Si en el espíritu del Concilio está el atraer de nuevo más y más al pueblo a un culto eucarístico mayormente centrado en la misa, más penetrado de profundo sentido pascual, más orientado hacia la plenitud de su significación misteriosa de prolongación del sacrificio de la cruz, no por eso el culto de adoración ha de dejar de ser tan vivo, tan operante como antes. La Palabra, el Verbo mismo hecho carne, que reside en el tabernáculo, merece un culto que es cumbre, completándolo, de aquél con que se venera y se acoge la palabra contenida en los Libros Sagrados. Cristo personalmente presente junto a la luz vacilante de la lámpara solitaria sigue exigiendo una respuesta personal, invitando al diálogo a los que le adoran con fe (cfr. Io. 4, 23).
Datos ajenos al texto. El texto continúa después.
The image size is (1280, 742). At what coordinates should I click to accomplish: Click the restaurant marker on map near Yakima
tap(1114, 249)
Toda la Comunidad eclesial recibe su vida y su amor de este centro permanente que es la persona misma de Cristo: la adhesión a esta presencia asegura la conservación y el desarrollo de la vida comunitaria de la Iglesia, de su unidad con El.
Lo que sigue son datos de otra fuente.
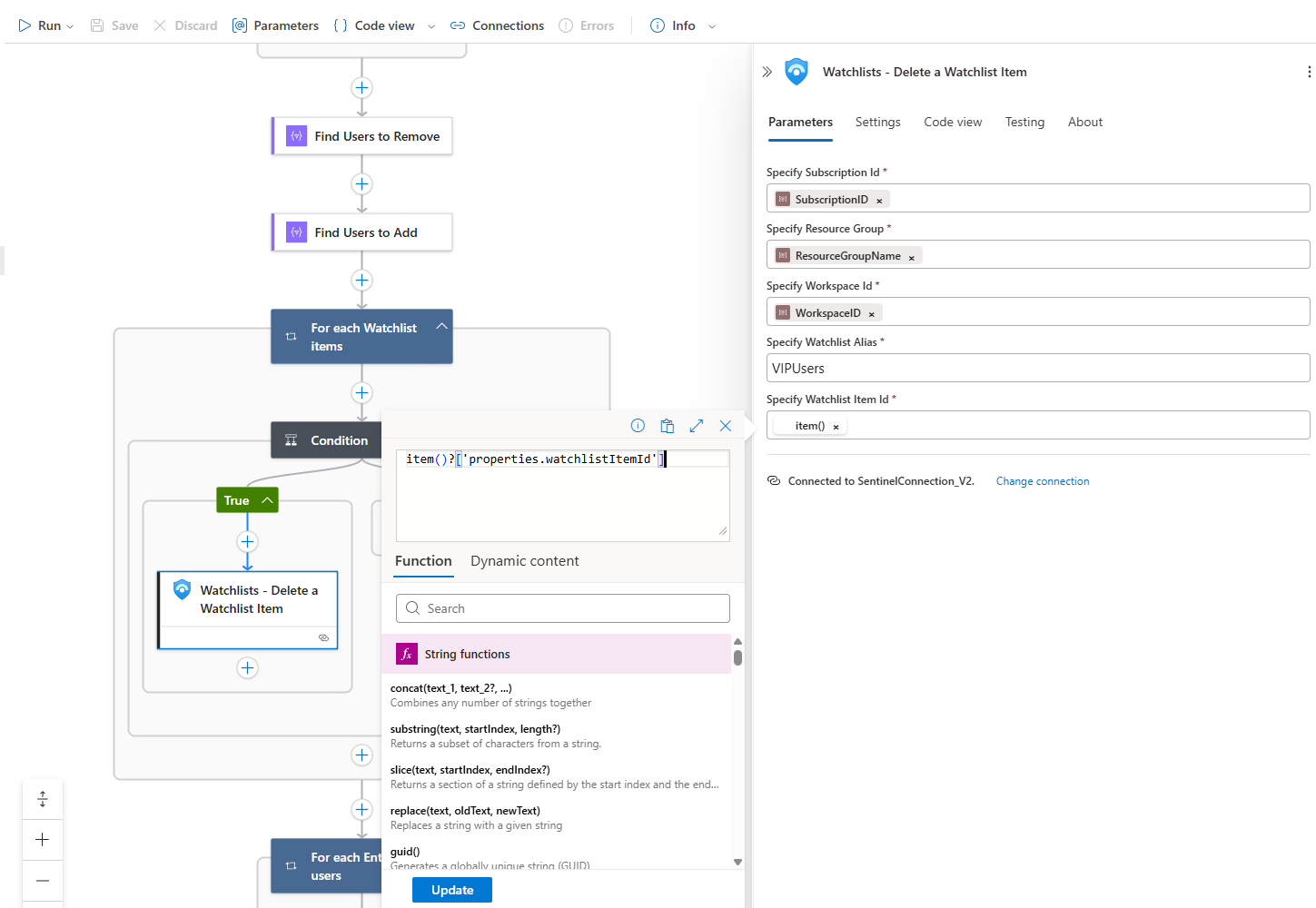Open the workflow Parameters panel
The height and width of the screenshot is (908, 1316).
pos(275,25)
¡Oh Sacerdotes carísimos que, administrando el sacramento, tocáis el cuerpo virginal de Cristo! Alimentad vuestra fe con este misterio inefable. Ante Jesús gustaréis la experiencia de los discípulos de Emaús cuyo corazón ardía con la compañía inadvertida del Maestro (cfr. Luc. 24, 13 ss). ¡Oh padres de familia! Pensad en el pan del Cielo cuando a vuestros hijos procuráis el sustento cotidiano.¡Oh Vírgenes a Dios consagradas! Si le amáis, seréis castas; si le tocáis, seréis puras; si le recibís, seréis vírgenes (cfr. Brev. Rom. 21 jan. resp. lect. 2: in festo S. Agnetis). ¡Oh hijos amadísimos del mundo del trabajo! Si a Cristo acudís, la carga no se os hará pesada (cfr. Matth. 11, 30) y vuestro espíritu se verá ennoblecido con la dignificación que el humilde Trabajador de Nazaret confirió a la fatiga humana. ¡Oh Perú, cuna gloriosa de Santos y de Héroes! Si sigues a Cristo, Maestro y Rey de amor, como en este solemne día le prometes, en El encontrarás para tu salvación las palabras de vida eterna (cfr. Io. 6, 69).
En nombre de Cristo descienda sobre el dignísimo Cardenal Legado Nuestro, sobre nuestro venerado Hermano el celoso Pastor de Huancayo, sobre el Episcopado, Autoridades civiles, militares, académicas, sobre los Sacerdotes, Familias Religiosas y Seglares, sobre todo el amadísimo Pueblo Peruano, nuestra cordial Bendición Apostólica.